My brother died back in 2009, and that was the start of my studies; having more important things to worry about I bottled it up hoping for it never to see the light of day. Being ignorant to mental health and believing that there was no such thing, people should just “man up” and how it would never affect me.
That year I attempted suicide.
This was a time of questioning the very fabric of reality where I was plagued with not only arguments from people I have never met, being stalked by my late brother as if he was in the flesh, and seeing blood drip from my hands while my wife was reassuring me every time that “there is nothing there.” I did not believe it at the time but they were just simply manifestations my own brain was throwing at me.

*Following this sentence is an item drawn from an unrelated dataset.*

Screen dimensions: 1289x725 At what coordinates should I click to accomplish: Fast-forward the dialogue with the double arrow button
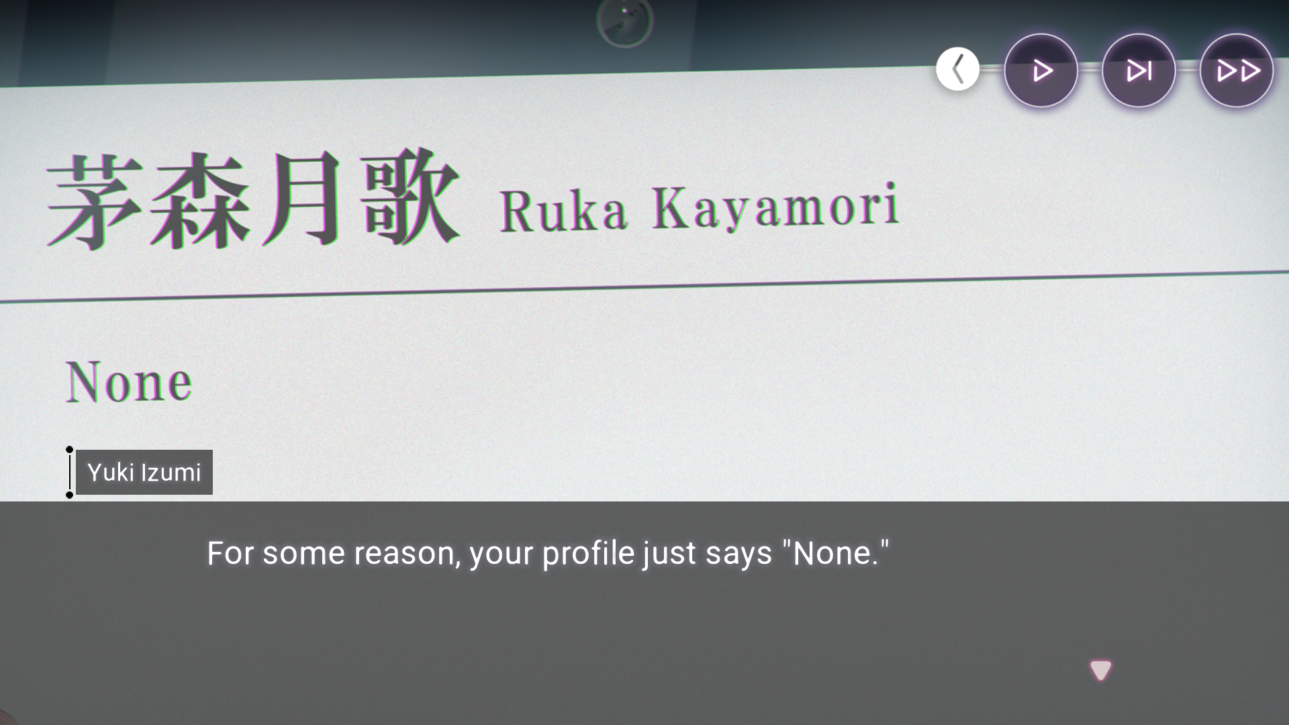point(1237,70)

Before receiving any form of diagnosis or even seeing any form of medical professional, I turned to the ever-favoured friend the world over; Google. I’m sure you know where this is all going, search online for a symptom and all of a sudden you have a death sentence! I’m not the only one; the mental health foundation has recently discovered that 48% of the UK population would rather turn to google than speak to their own GP and this still scares me.
Besides the issues that I was experiencing, it took two years until I realised what the real problem was; I would not talk to anyone. It wasn’t until I saw my GP with my wife’s support where it finally hit home that I was suffering with mental ill health.
It wouldn’t be until a few years later where I was at my heaviest of 23 and a half stone when I picked up running. Again with the support of my wife I found running as an outlet.
An outlet where I could lace up, headphones in and then just go wherever the pavement takes me; without doing it yourself you won’t realise that not only does it take you on a physical path but something just unlocks in your mind. One where you can look back and say “yes! I did that!” and it even sets you up for the entire day!
Within 8 months, I lost 8 stone, learnt self help techniques for my mental health diagnosis of PTSD, Severe Anxiety Disorder and Borderline personality disorder; but also how much running and physical exercise helps with all of that!
Running and physical exercise should be shared not only for physical health reasons, but by sharing my story, and breaking down stigma; we should use this for mental health reasons also!
My story isn’t one which is special, it’s one so common that 1 in 4 people experience and most unfortunately are too worried of social stigma attached to mental health. Lets stamp out stigma and run forward to a more supported community!